Missy’s articles have appeared in The New York Times, The Wall Street Journal, The Associated Press, The Seattle Times, The Oregonian, and many other local and national publications. A full list with links to her published works can be found here.

In addition to her freelance writing, Melissa wrote the copy and developed recipes for the consumer website for the Bristol Bay Regional Seafood Development Association, www.bristolbaysockeye.org.  In the summers of 2011 and 2012, Melissa traveled to the remote Alaskan region in order to do firsthand onsite research herself. Melissa met with fishermen, toured large and small processing facilities, talked to locals, gathered recipes, and subsistence fished with local families while there.   Bristol Bay is home to the world’s largest sockeye run, and Melissa is proud to be part of the effort to save this precious national resource.

Since 1995, Missy has written for many national, international and local newspapers and magazines. Her areas of specialty and expertise include culinary techniques, cookbook reviews, restaurant reviews, ecotourism, Northwest seafood and shellfish, sport fishing, family camping and foraging, and regional food purveyors and farmers. While writing for Amazon’s Al Dente blog from 2009 to 2012, she blogged daily and over the span of those years wrote nearly 900 blog posts.

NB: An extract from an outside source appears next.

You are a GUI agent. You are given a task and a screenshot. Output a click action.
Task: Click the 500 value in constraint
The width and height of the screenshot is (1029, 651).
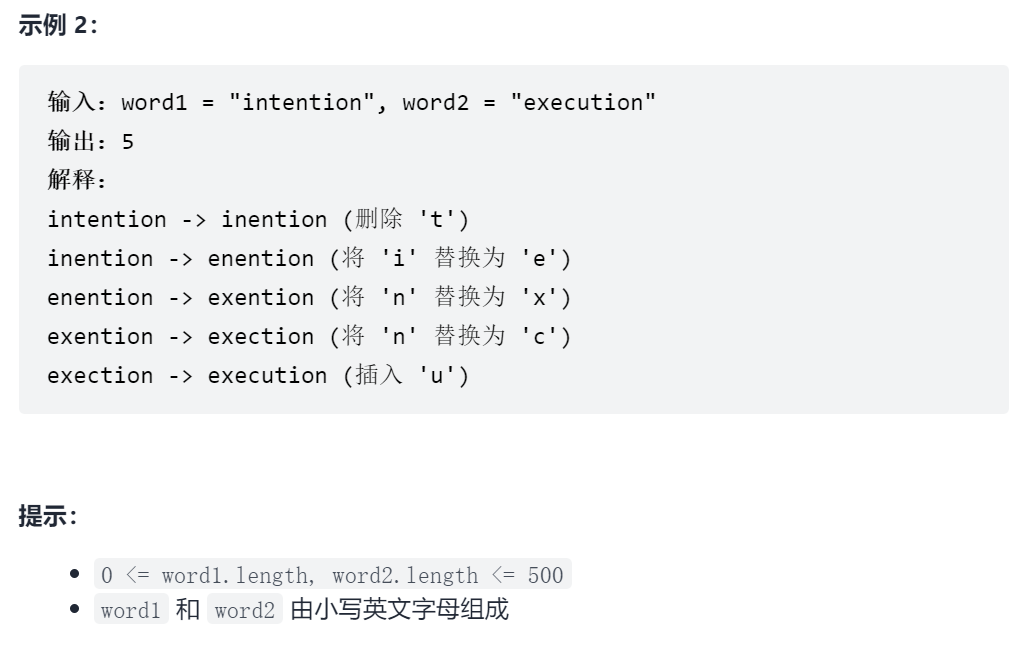pyautogui.click(x=545, y=575)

From 1989 to 1995, Missy served in various editorial positions at Gourmet Magazine, a Conde Nast Publication, in New York, including Assistant Editor responsible for fact checking and editing monthly recipe columns and working closely with Gourmet’s top food editors on a daily basis. Missy also authored a monthly bylined question and answer column, “The Cook’s Corner,” in which she covered a broad range of cooking topics in a style designed to appeal to cooks of all skill levels and interests. “The Cook’s Corner” repeatedly scored “very interesting” in Gourmet ‘s monthly reader surveys.  Missy also composed press releases and general promotional copy, coordinated media mailings and press kits, and assisted in the magazine’s executive dining room during special advertising events for Gourmet’s Promotion and Marketing Department.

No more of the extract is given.